TASK INPUTS:

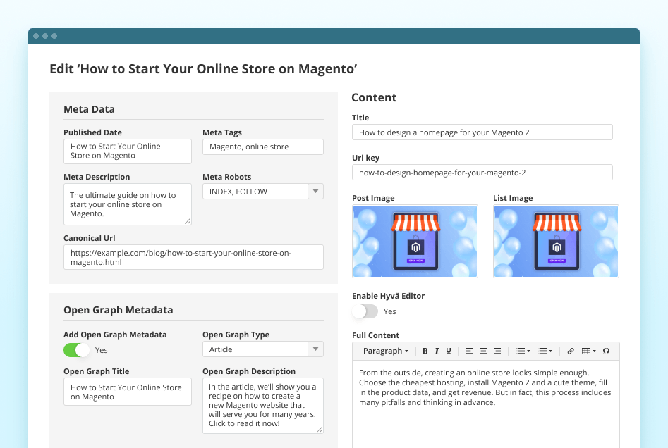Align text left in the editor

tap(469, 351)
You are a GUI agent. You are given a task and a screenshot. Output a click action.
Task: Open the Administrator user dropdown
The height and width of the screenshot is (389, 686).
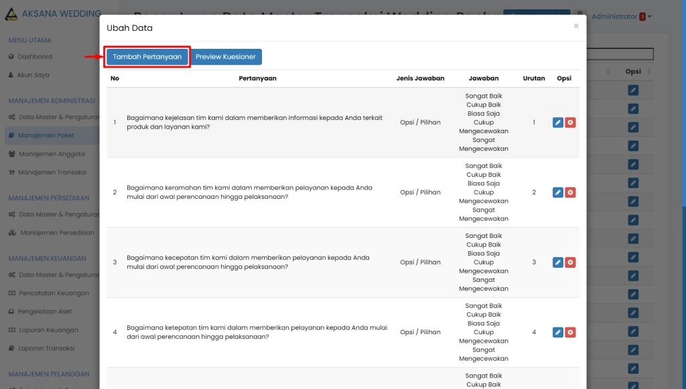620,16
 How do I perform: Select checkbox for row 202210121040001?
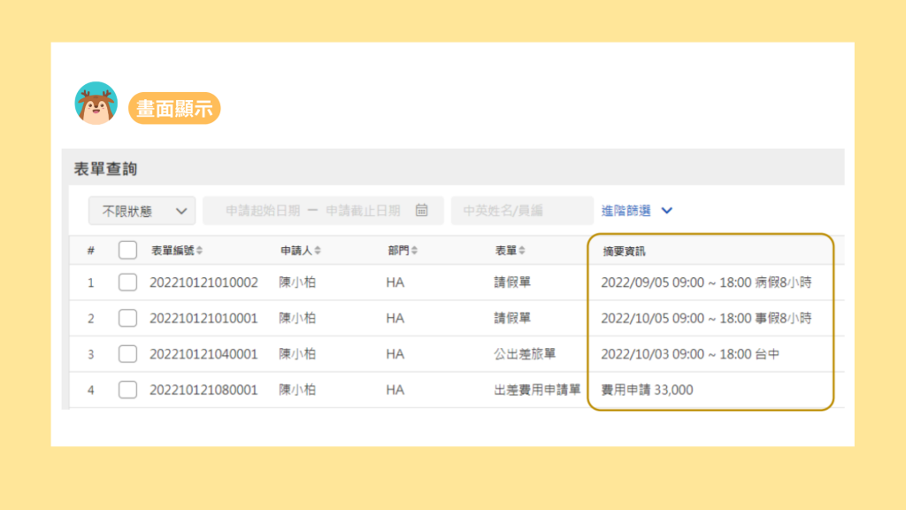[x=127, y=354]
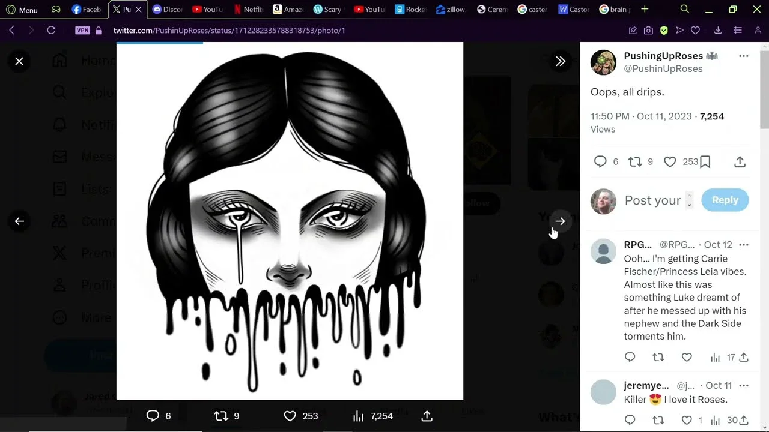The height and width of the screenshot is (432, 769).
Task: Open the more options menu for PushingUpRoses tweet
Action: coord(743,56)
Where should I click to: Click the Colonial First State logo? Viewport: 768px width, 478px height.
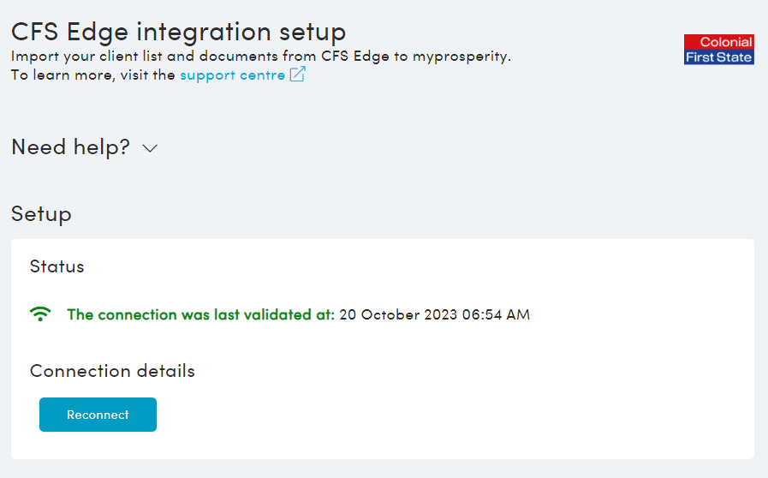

WORK ITEM:
Please print the line that contains "How do I perform: Select" along with every later line of the material, exactly, through the last one. Leave pictures out of the copy.

REPLY:
 How do I perform: Select checkbox for row 202210121040001?
[x=127, y=354]
The height and width of the screenshot is (432, 769).
Task: Open the more options menu for PushingUpRoses tweet
Action: coord(743,56)
Where should I click to: Click the Colonial First State logo? Viewport: 768px width, 478px height.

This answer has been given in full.